「求人開拓事業」の市場化テストで民間からの応札がなかった! どうするか?

すでに旧聞に属することになるが、3月7日に厚生労働省から「ハローワーク関連の市場化テストの落札者の決定について」、発表があった。この市場化テストでは次の3つの事業が対象となった。
1.キャリア交流プラザ事業—実施地域:北海道、埼玉、東京、神奈川、新潟、愛知、京都、福岡
2.人材銀行事業—実施地域:東京、神奈川、福岡
3.求人開拓事業—実施地域:北海道旭川地域、青森青東地域、高知中央地域、福岡筑豊地域、長崎県北地域
ところが、「求人開拓事業」では3つの地域の事業について民間事業者の応札(入札参加)がなかったのである。それは北海道旭川、高知中央、長崎県北の3地域である。
その後、再公告などをおこなったものの、応札事業者はなく、3月23日に開催された「官民競争入札等監理委員会」に厚生労働省から、結果として市場化テストによる民間委託はできないこと、それを踏まえた「当面の対応」が報告された。詳しくは下記の報告事項を参照されたい。

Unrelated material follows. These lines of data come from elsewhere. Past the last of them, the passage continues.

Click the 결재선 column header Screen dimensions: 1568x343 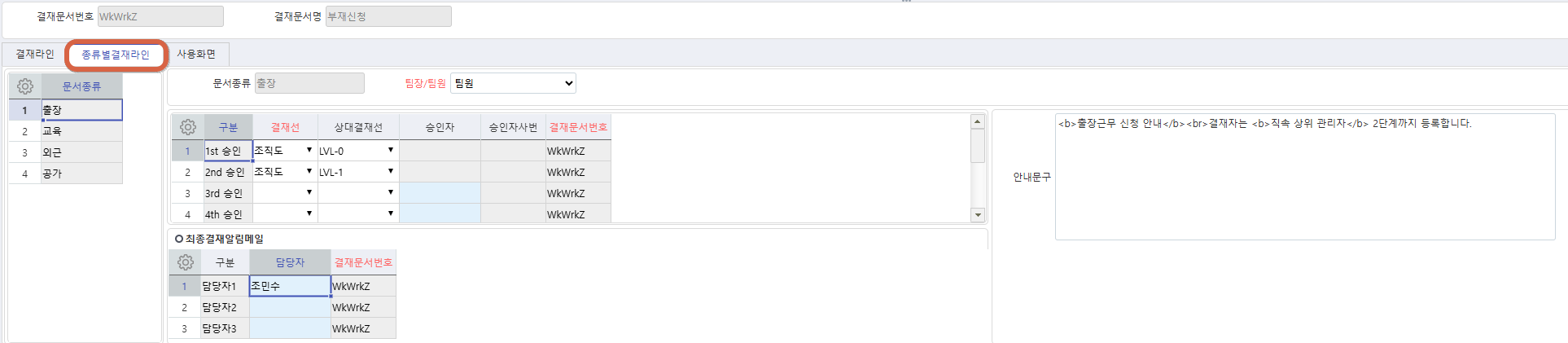click(285, 127)
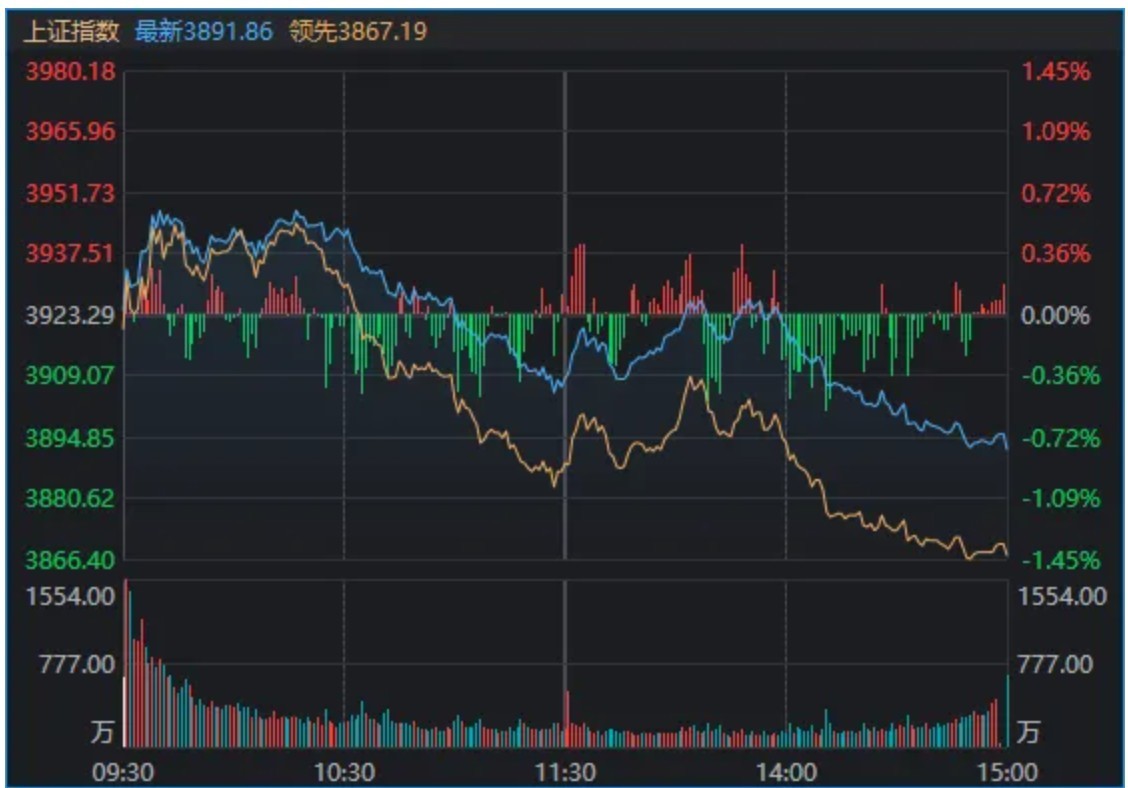This screenshot has height=788, width=1128.
Task: Click the 3980.18 top price label
Action: pos(70,71)
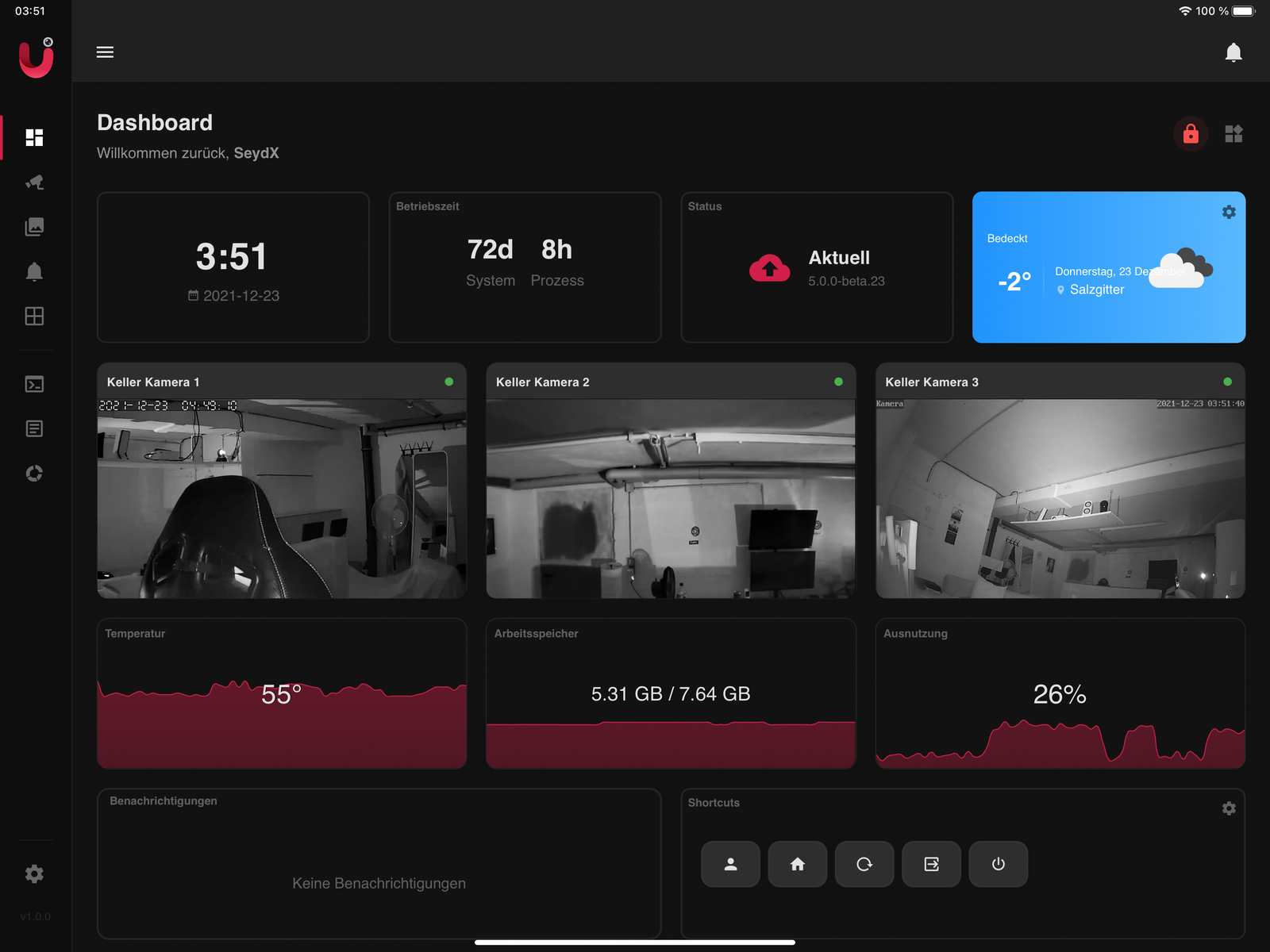Open the Keller Kamera 2 video feed
This screenshot has width=1270, height=952.
(671, 498)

市場化テスト(ハローワーク)関連の落札者の決定について
http://www.mhlw.go.jp/houdou/2007/03/dl/h0307-1a.pdf
求人開拓事業に係る応札がなかったことへの対応
http://www5.cao.go.jp/kanmin/kaisai/2007/323/070323-1.pdf

結果として、4月1日からはこの3つの地域での「求人開拓事業」はできなくなっている。それは「官」の参加した「官民競争入札」ではなく、最初から民間事業者だけが参加する「民間競争入札」が行われたからである。つまり厚生労働省は、2007年度の予算は「委託料」しか用意しておらず、ハローワークが自ら事業を行うための予算はつけていなかったのである。
大失態ではないか。
厚生労働省は自ら「民間事業者の有無により、求人開拓事業の実施が影響されることは、雇用情勢の厳しい地域のハローワークにおける求人確保に支障をきたすこととなり、極めて大きな問題」と延べている。
市場化テストの仕組みを再検討すべきではないだろうか。